A autora menciona ainda que um ponto em comum para alguns investigadores é aquele que deve considerar a juventude como uma construção sociocultural, variável nas formas e nos conteúdos, no tempo e no espaço. Esta abordagem é extremamente pertinente, pois se contrapõe à concepção essencialista de “adolescência” como um período fixo, estático, fechado e homogêneo. Para Urteaga (2011), esta definição nos permite reconhecer, metodologicamente, o jovem como um ator juvenil altamente complexo e diverso em suas práticas e percepções sobre a vida; de modo histórico, social e culturalmente situado.

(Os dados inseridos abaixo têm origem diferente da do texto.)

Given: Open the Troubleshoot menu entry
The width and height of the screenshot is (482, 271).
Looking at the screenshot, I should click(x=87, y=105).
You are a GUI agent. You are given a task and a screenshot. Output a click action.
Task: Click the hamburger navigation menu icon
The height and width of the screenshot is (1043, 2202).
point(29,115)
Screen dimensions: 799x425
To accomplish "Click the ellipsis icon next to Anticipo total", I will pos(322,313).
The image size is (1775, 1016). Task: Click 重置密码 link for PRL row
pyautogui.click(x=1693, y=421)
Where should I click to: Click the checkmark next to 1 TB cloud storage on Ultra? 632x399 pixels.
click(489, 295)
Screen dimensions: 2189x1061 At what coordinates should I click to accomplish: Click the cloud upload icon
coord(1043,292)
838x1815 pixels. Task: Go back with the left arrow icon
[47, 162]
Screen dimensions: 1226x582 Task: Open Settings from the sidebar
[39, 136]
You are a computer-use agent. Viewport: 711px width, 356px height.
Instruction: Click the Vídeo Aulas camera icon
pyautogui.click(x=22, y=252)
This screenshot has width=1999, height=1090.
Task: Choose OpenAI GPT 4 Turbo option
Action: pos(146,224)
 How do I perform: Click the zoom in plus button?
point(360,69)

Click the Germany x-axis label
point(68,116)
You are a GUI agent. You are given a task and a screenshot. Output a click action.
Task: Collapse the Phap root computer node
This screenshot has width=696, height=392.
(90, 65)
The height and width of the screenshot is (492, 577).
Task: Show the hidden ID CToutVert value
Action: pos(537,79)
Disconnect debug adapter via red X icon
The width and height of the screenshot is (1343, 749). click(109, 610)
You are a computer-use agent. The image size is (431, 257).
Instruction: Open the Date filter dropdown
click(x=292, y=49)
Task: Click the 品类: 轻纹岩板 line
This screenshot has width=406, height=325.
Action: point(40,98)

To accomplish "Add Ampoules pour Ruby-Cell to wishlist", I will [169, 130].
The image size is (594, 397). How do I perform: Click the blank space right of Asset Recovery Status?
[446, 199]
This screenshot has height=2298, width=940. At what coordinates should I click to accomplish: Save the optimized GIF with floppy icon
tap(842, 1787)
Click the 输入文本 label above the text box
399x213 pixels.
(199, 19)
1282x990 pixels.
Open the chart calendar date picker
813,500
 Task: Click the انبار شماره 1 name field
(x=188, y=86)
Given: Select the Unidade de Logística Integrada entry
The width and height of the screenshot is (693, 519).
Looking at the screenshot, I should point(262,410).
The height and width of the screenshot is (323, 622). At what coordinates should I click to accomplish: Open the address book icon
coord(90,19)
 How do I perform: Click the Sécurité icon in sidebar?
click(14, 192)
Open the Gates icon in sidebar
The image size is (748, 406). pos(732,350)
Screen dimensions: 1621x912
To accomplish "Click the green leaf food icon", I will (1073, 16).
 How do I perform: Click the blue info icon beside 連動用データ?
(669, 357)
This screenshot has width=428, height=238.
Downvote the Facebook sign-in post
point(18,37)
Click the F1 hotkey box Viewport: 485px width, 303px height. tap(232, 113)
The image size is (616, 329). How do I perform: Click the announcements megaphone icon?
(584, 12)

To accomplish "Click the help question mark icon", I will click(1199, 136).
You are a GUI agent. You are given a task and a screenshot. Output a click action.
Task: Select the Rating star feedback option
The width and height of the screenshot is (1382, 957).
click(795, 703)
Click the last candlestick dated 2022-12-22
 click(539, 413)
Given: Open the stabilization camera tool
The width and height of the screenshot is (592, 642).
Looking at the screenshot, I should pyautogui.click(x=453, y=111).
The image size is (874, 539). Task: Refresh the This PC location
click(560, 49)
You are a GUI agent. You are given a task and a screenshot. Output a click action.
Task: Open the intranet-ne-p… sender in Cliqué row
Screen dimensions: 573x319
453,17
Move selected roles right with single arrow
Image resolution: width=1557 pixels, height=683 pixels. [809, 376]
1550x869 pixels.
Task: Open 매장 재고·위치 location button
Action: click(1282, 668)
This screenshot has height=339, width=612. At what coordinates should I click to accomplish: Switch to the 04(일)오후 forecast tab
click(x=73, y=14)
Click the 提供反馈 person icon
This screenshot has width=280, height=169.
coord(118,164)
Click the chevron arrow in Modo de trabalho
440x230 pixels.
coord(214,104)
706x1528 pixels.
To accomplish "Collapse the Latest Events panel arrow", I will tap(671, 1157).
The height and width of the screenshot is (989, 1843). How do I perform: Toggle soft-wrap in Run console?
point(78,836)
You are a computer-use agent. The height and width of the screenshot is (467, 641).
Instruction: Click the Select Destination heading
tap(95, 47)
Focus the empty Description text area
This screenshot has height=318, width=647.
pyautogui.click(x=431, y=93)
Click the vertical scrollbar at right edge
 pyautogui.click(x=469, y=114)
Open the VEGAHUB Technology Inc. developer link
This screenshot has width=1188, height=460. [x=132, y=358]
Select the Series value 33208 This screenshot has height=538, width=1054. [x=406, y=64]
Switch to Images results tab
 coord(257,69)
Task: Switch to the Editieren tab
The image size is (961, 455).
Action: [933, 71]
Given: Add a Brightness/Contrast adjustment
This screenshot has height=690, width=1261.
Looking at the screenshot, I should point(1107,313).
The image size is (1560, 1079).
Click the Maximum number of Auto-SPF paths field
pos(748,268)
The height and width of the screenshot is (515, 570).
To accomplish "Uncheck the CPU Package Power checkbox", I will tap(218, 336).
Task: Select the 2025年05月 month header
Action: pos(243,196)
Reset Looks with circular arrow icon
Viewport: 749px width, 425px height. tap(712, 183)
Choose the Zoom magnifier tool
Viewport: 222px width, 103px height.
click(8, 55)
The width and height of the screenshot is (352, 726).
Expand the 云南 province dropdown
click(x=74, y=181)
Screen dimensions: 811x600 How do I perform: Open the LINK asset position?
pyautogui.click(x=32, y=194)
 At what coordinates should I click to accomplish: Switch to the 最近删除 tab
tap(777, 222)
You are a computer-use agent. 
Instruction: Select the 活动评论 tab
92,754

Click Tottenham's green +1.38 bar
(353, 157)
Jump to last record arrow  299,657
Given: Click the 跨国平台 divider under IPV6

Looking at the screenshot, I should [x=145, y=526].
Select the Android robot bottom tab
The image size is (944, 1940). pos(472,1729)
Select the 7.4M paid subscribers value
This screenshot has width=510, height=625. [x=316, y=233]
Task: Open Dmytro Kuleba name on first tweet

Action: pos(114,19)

Por fim, o conceito de juventude é amplo. Por isso mesmo existe uma enorme diversidade de entendimentos, sendo considerada como uma fase da vida, compreendida entre a infância e a vida adulta, que se dá em diferentes tempos, espaços e situações sociais. Contudo, compactua-se com a assertiva segundo a qual importa compreender a juventude muito além de um conceito, como se refere Urteaga (2011):

Más do que um concepto, és un campo conceptual o interpretativo, compuesto por nociones e instrumentos metodológicos que nos ajudam a reflexionar teoricamente sobre el conjunto de investigaciones y estudios que se realizam en torno de los jovenes de carne u hueso, desde vários acercamentos, esto es, ayudan a compreender la construción de la juventud como una institución social.(URTEAGA, 2011, p. 154).

Bourdieu (1983, p.115) traz uma abordagem relativa à juventude que amplia a reflexão sobre o tema ao se referir que “La juventu no es más que una palabra”. Para elucidar essa questão, utiliza-se da metáfora que “somos sempre o jovem ou o velho de alguém, é por isso que os cortes, seja em classes de idade ou em gerações, variam inteiramente e são objeto de manipulações”. O que o autor quer lembrar é simplesmente que a juventude e a velhice não são dadas, mas construídos socialmente na luta entre os jovens e os velhos. As relações entre a idade social e a idade biológica são muito complexas, pois a relação entre juventude e maturidade, segundo o autor, é um jogo de lutas dentro de um campo social. Na idade Média, o limite entre a juventude e a idade adulta já era manipulado por quem

detinha o patrimônio, para manter em um estado de juventude, isto é, de irresponsabilidade, os jovens nobres que pretendiam suceder a sucessão.